## [Set task]
Please count the lines in the items below that contain the string "resolution", and reply with only that number.

(Source data)

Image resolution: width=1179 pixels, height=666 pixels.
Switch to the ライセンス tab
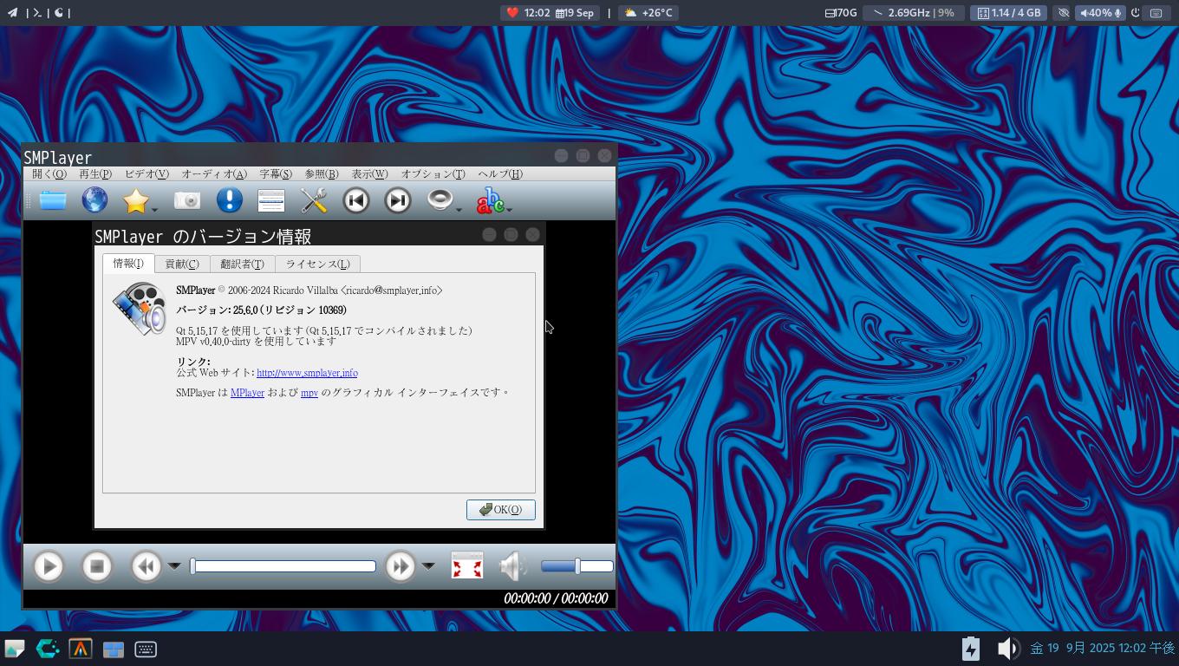(318, 264)
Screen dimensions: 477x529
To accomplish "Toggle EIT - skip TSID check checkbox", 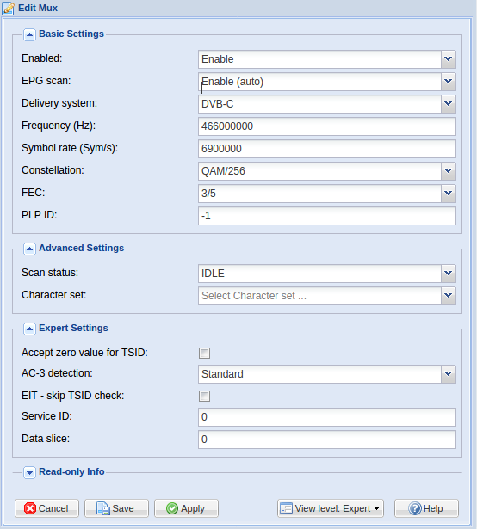I will pos(204,396).
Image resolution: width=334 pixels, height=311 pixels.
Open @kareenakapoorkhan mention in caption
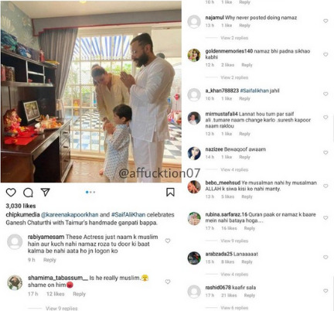pos(70,215)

## [Solution to this problem]
2